Reproduce the following blog post footer and comments on gendered language word for word, in full.

--- Document passage ---

Posted on September 7, 2012, in feminism, gender, psychology, sexism, women and tagged , , , , , . Bookmark the permalink. 13 Comments.

  1. An interesting note: The term “man” DID used to refer to all of humankind. I went to a lecture on language given at my college years ago. The speaker explained that in previous times, “man” by itself meant anyone who was homo sapien. To specify a female, you used the term “woman”. To specify a male, you used the term “wereman” or “werman”. (Hence, the werewolf of myth.) It was only later that people stopped using “werman” altogether…but obviously it has caused contention many ages afterwards!

  2. melissaprice2010

    A classic example of this is the portrayal of ‘God’. In a majority of the scripture you read or lecture you hear regarding ‘God’, ‘God’ is referred to as ‘He’, and with a capital ‘H’. There is talk about ‘God’ being our mother and father, our brother and sister, and that each and every one of us, man and woman, are created in the image and likeness of ‘God’. But what you typically are told is, “we are created in ‘HIS’ image and likeness”. I was brought up in Christianity hearing examples of this my entire religious upbringing.

--- Provided material ---

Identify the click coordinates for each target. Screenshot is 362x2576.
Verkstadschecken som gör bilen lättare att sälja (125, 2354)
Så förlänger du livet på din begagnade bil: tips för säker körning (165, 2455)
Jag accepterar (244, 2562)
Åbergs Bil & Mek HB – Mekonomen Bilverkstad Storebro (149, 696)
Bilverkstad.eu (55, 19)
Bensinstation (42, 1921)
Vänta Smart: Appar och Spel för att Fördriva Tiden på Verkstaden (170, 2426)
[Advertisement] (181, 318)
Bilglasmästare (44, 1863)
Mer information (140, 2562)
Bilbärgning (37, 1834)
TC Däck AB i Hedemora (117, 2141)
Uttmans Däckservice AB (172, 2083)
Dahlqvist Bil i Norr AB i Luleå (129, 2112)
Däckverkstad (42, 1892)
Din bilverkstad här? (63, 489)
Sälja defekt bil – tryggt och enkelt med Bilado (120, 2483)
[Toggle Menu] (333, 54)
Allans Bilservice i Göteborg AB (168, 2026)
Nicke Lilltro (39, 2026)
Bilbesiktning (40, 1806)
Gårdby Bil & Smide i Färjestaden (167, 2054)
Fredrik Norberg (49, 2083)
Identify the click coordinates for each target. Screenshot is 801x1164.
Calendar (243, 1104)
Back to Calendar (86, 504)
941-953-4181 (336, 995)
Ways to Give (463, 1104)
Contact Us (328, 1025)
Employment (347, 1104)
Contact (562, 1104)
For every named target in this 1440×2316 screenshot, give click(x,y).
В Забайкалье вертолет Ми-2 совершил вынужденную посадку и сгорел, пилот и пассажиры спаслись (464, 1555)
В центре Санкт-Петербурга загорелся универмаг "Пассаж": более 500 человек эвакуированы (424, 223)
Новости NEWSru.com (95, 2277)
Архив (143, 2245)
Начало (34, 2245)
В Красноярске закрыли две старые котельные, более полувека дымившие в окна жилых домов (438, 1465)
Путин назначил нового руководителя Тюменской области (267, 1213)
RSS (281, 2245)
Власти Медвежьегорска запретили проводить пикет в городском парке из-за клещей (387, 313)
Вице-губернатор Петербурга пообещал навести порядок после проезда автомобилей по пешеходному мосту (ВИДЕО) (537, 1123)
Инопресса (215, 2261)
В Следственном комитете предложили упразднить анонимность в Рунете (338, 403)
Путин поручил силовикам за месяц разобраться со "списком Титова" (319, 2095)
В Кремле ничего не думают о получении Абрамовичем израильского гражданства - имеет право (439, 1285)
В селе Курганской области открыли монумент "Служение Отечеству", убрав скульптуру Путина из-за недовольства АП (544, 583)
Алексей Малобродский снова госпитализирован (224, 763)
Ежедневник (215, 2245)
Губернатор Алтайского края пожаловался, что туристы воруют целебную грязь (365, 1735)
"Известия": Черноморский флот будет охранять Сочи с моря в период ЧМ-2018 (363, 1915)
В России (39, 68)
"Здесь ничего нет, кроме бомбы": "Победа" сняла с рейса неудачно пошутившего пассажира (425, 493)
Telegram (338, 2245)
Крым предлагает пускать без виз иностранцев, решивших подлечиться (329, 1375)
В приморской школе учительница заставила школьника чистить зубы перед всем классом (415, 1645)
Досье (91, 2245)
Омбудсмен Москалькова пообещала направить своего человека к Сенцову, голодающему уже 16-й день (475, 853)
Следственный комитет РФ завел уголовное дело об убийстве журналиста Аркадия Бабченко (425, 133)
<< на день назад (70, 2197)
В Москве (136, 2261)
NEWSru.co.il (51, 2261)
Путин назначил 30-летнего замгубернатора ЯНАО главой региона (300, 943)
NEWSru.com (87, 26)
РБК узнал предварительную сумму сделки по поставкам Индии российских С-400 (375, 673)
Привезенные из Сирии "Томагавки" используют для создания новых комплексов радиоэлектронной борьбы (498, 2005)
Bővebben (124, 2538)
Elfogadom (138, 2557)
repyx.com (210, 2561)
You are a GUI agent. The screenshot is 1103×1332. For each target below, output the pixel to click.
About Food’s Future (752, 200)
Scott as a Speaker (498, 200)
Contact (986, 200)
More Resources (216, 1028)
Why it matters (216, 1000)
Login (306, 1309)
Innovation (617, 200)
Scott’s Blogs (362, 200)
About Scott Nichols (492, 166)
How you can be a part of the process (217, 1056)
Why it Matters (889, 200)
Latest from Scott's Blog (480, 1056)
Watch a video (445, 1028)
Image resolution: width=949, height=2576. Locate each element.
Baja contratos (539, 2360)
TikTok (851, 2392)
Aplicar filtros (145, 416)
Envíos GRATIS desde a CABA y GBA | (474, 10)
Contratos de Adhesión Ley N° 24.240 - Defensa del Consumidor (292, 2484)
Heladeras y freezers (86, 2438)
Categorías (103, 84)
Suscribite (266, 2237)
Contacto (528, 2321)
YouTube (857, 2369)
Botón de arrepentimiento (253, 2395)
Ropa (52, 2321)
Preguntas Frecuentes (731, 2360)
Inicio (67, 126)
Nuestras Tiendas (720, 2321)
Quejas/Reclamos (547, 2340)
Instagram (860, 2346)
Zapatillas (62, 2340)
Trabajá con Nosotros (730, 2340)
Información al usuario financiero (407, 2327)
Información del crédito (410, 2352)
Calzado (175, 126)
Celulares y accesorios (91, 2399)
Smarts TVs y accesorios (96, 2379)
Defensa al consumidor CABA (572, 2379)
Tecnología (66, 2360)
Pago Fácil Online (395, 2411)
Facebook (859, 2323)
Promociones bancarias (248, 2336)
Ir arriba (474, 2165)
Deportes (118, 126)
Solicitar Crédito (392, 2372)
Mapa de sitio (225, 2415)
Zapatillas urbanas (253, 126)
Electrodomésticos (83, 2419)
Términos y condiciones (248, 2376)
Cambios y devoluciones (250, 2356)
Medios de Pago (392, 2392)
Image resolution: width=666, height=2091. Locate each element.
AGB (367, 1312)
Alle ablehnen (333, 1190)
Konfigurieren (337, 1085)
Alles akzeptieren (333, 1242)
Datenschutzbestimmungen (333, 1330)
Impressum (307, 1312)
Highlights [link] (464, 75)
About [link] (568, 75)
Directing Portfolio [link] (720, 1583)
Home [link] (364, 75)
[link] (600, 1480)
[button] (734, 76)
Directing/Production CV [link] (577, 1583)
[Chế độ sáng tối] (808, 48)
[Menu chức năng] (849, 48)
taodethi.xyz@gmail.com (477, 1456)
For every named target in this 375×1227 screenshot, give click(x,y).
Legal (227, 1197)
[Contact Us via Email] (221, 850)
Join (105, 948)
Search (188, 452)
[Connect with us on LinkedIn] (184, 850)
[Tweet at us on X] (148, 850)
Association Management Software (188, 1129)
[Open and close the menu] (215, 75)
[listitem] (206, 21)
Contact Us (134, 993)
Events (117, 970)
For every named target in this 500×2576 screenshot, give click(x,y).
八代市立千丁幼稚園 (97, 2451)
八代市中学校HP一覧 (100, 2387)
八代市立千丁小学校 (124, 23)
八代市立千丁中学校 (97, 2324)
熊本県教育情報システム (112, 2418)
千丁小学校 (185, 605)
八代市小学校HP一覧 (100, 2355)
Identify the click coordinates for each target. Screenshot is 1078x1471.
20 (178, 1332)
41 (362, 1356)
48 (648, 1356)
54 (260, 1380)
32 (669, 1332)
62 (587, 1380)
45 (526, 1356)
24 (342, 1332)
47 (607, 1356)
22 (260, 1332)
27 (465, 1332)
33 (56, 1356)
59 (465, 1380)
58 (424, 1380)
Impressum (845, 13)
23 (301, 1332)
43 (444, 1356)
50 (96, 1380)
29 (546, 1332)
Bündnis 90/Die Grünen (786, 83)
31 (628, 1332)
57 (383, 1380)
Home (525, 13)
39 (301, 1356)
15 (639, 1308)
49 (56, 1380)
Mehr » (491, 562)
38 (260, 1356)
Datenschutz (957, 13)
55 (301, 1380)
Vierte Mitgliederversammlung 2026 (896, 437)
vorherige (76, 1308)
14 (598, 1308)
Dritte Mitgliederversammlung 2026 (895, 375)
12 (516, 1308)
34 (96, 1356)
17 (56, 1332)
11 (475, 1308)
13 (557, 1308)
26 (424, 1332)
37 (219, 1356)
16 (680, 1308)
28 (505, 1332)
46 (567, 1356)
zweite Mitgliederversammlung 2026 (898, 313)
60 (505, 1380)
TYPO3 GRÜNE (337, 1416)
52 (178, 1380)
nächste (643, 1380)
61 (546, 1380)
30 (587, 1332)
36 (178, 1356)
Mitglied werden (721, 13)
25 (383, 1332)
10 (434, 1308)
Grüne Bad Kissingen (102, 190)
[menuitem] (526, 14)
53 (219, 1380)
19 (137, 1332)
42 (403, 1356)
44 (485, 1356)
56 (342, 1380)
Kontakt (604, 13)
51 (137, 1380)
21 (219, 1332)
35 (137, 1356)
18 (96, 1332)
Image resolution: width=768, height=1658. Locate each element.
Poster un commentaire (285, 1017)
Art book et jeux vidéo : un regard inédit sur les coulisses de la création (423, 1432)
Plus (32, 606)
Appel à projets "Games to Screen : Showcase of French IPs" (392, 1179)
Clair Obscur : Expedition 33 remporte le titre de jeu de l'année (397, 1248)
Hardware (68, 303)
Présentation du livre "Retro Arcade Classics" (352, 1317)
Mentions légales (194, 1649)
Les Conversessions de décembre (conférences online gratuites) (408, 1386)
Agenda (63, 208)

---

Result of this exercise >>
Posted on September 7, 2012, in feminism, gender, psychology, sexism, women and tagged , , , , , . Bookmark the permalink. 13 Comments.

  1. An interesting note: The term “man” DID used to refer to all of humankind. I went to a lecture on language given at my college years ago. The speaker explained that in previous times, “man” by itself meant anyone who was homo sapien. To specify a female, you used the term “woman”. To specify a male, you used the term “wereman” or “werman”. (Hence, the werewolf of myth.) It was only later that people stopped using “werman” altogether…but obviously it has caused contention many ages afterwards!

  2. melissaprice2010

    A classic example of this is the portrayal of ‘God’. In a majority of the scripture you read or lecture you hear regarding ‘God’, ‘God’ is referred to as ‘He’, and with a capital ‘H’. There is talk about ‘God’ being our mother and father, our brother and sister, and that each and every one of us, man and woman, are created in the image and likeness of ‘God’. But what you typically are told is, “we are created in ‘HIS’ image and likeness”. I was brought up in Christianity hearing examples of this my entire religious upbringing.